NEW YORK (Reuters) - The man who has the power to set pay on Wall Street is hitting the road for a series of speeches before he has even publicly testified before Congress.
“Pay Czar” Kenneth Feinberg, tasked by President Barack Obama with reining in excessive bonuses at companies that received billions in taxpayer bailouts, has yet to address Congress. But he has signed up for at least eight speaking appearances across the United States during the next two months.
At the same time he is facing a late-October deadline to rule on compensation for the top paid employees at Citigroup Inc, American International Group Inc and other institutions that received federal bailouts, Feinberg is slated to appear at events in Washington, New York, Chicago, and California.
Compensation consultants and lawyers who negotiate the contracts are analyzing Feinberg’s every word, looking for clues on how he might use his post to rein in out-sized bonuses and quell the public fury over Wall Street excess.
There will be many opportunities for them to take Feinberg’s pulse during the next two months.
Seeing the pay czar speak about compensation, though, will come with a fee ranging from $65 for a luncheon in Chicago to $2,060 for a conference in New York, and some of the events will not be open to the media.
Reuters tracked Feinberg’s speaking appearances on the websites of various organizations, finding eight scheduled for the next two months. A U.S. Treasury Department spokesman did not immediately respond to a request for comment.
The Securities Industry and Financial Markets Association, SIFMA, the U.S. securities industry’s main lobbying group, is hosting Feinberg at its executive compensation seminar in New York in October.

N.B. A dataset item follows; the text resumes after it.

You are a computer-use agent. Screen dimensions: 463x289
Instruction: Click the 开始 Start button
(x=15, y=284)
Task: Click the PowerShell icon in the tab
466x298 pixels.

Feinberg is not being paid to speak and the event is not open to the media.
“We felt it was important our members hear from Mr. Feinberg,” SIFMA spokesman Andrew DeSouza said.

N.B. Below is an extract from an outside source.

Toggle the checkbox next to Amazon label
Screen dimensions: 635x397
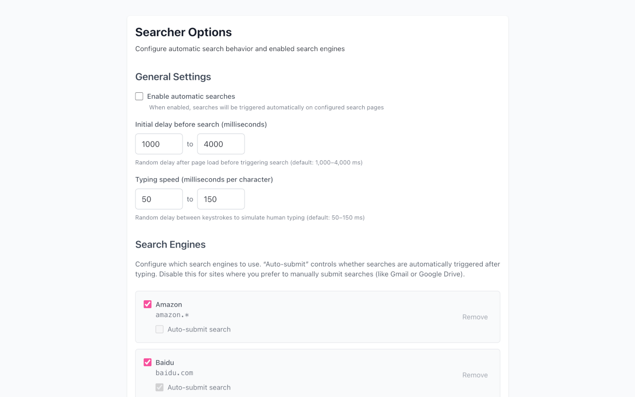coord(147,304)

Feinberg is also headlining a luncheon with the Chicago Bar Association’s Executive Compensation Institute, an event that is open to the media.
“Ken is in the epicenter now of the Obama Administration’s approach to executive compensation,” said Terri Mascherin, a Chicago lawyer who invited Feinberg. “It is a topic not only of interest to lawyers who advise in the area, but it is also of high interest to the business community and it is of some popular interest as well.”

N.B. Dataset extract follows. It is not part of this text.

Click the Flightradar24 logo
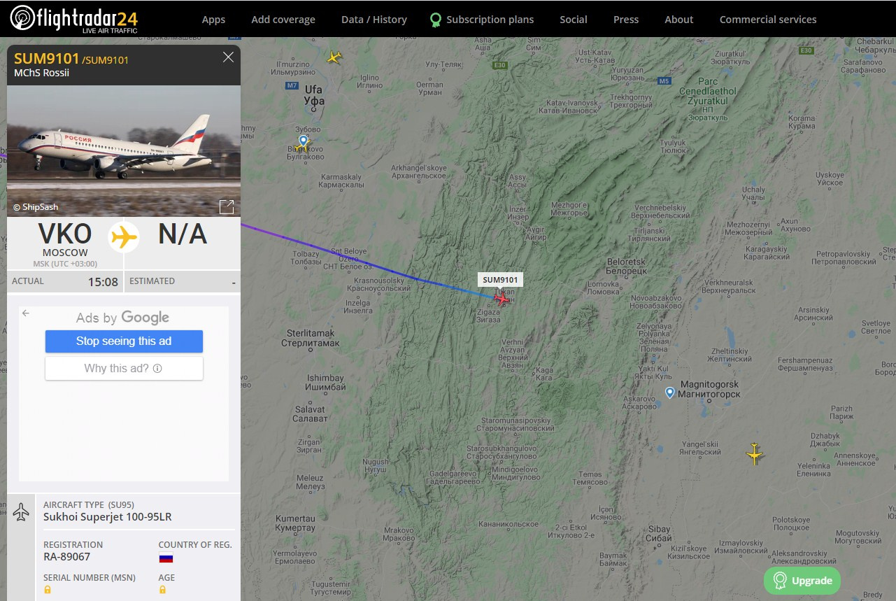Viewport: 896px width, 601px height. click(73, 19)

During the next two months, Feinberg has at least five speaking engagements planned for New York, one in Chicago, one in Washington, and another in Los Angeles,
The Los Angeles talk, which is free, is sponsored by the Association of Independent Music Publishers and Feinberg is expected to speak about his role as a special master for the National Music Publishers’ Association, where he would help distribute proceeds of a settlement with record labels.
Appearing on panels and making keynote speeches is nothing new for Feinberg, who is well known for his role as the special master of the September 11th victims’ fund. He also administered funds for victims of the Virginia Tech shootings and Vietnam-era Agent Orange poisonings.
Feinberg can expect some difficult questions from a fellow panelist when he speaks at a National Association of Corporate Directors in Washington next month.
Nell Minow, the co-founder of The Corporate Library, said she is planning to question Feinberg about what she seem as some of the “post-meltdown atrocities” in executive pay.
“What is the best way to address them?,” she said.